A single pair of Knight’s glasses take up to six months to make and start at $2,300 (without lenses, and no, he doesn’t take insurance) — but the price goes up depending on the design, which can include precious stones and platinum. He produces just 50 frames a year for ultra-private and particular captains of industry and trendsetters alike.

“One of my clients [a prominent entertainment executive] told me to just express myself creatively,” Knight says of a customer’s initial request. “But I still needed to interpret his aesthetic: the clothes he wears, the art and architecture in his home.” The result was a pair of black-and-white horn rims with a trapezoidal bridge.

He’s based other designs on the architecture of a client’s favorite window and even the wheel of a prized, 1950s-era MG car. Fashion designer Pamella Roland, known for her red-carpet gowns worn by stars such as Eva Longoria and Viola Davis, commissioned a pair inspired by a shade of green featured in one of her collections.

“I like quality things, but I can’t afford a Rolls-Royce,” says Tennessee resident Dennis Mann, 68, who owns three pairs of Knight’s frames. “This is something that people see right away . . . I get comments everywhere I go.”

Knight’s time-consuming and intimate process includes a series of consultations, molds and measurements. It allows him to mask undesirable features, like under-eye bags, and accommodate large bridges, which can make glasses ride high and cover the brow.

“You want to highlight the brow and the cheek bones,” says Knight, a Nashville native who started his eponymous business in 2013 and moved to East Harlem six months ago. He adds that custom frames also improve vision by optimizing where exactly the lens sits in front of the eye.

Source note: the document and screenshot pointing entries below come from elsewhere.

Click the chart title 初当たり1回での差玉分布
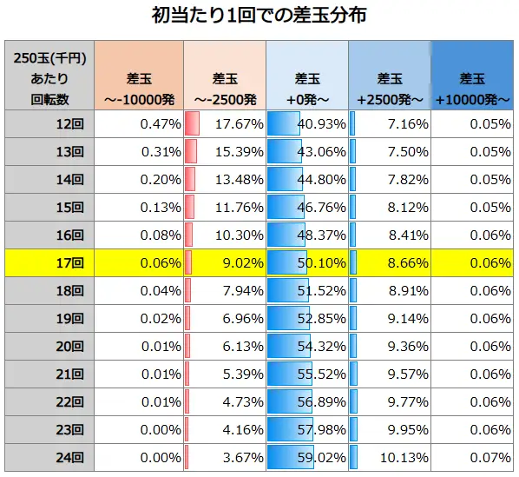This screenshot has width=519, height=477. click(x=259, y=17)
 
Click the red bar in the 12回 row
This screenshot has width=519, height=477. click(x=193, y=123)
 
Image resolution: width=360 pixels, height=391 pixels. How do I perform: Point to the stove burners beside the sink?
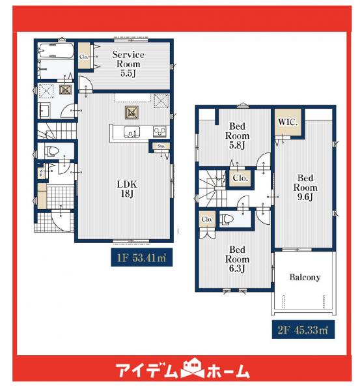coord(159,133)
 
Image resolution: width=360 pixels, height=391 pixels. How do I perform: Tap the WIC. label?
coord(287,122)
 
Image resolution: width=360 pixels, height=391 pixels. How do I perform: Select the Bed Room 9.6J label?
coord(305,188)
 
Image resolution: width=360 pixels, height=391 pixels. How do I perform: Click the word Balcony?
coord(305,277)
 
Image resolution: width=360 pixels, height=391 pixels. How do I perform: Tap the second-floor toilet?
coord(228,220)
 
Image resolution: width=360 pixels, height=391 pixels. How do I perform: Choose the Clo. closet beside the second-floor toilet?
coord(207,220)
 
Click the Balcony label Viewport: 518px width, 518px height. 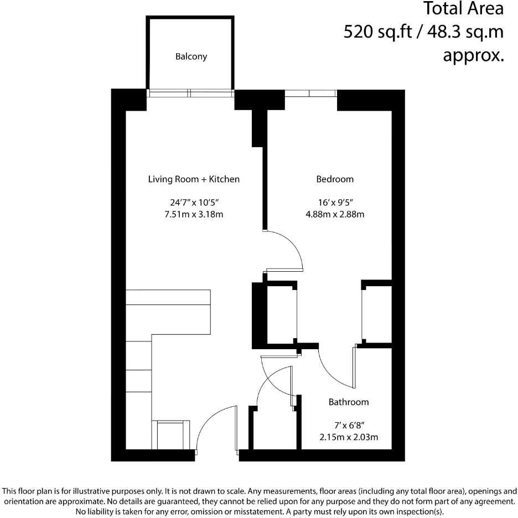191,56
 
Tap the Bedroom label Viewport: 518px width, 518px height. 335,179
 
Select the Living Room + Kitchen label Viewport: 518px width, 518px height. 194,179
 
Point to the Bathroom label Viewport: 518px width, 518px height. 349,402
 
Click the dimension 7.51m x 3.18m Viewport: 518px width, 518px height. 194,215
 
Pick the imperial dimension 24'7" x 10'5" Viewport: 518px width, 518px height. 194,203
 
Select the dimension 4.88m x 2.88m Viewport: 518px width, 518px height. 335,215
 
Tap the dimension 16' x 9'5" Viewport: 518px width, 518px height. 335,203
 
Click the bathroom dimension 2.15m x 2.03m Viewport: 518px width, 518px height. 349,438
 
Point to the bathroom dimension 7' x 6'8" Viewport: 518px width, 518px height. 349,426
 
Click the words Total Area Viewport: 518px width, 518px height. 464,9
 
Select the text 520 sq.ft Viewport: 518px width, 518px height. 376,32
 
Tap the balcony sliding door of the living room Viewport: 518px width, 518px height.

Knight, who typically wears a pair of vintage-inspired horn glasses that he made for himself, crafts his specs from water buffalo horn, most of it sustainably sourced from India.

“I chose to work with horn because of the romance and the forgotten nature of the material,” he says, noting that it’s lighter than plastic, wicks oil away from the skin and is hypoallergenic.

The few firms that do make personalized eyeglasses today largely outsource the labor or rely on technology to scan the face and create a 3-D model. But Knight uses a 19th-century facial caliper. Along with basic optometry, he studied how to hone horn, create custom nose molds and make wooden prototypes.

Knight has long been obsessed with old-fashioned tailoring, as well as other, more esoteric trades.

“When I was 13, I started sewing my jeans. After that, I was consumed by crafts, like crocheting, leather-working and bookbinding,” he says.

During his time at New College Franklin, a small liberal arts college outside Nashville, Knight apprenticed under bespoke shoemakers at Carréducker in London. It was an experience, he says, that made him prize the close relationship between customer and craftsperson.

Jonathan Swygert, 26, who works for the Flatiron District-based custom suiting shop Knot Standard, found Knight on Instagram. He says that his pair of Knight-made frames are his most significant investment.

“It’s a work of art that’s handmade by this emerging artist just for you. But you also get to wear them all day, every day. They are the best of both worlds,” says Swygert.

Knight says that while he is interested in designing a ready-to-wear line of frames, his made-to-order service will likely remain the core of his business.

“I think it’s a beautiful thing when a client and a maker put their voices together to create something that wouldn’t have existed otherwise,” Knight says.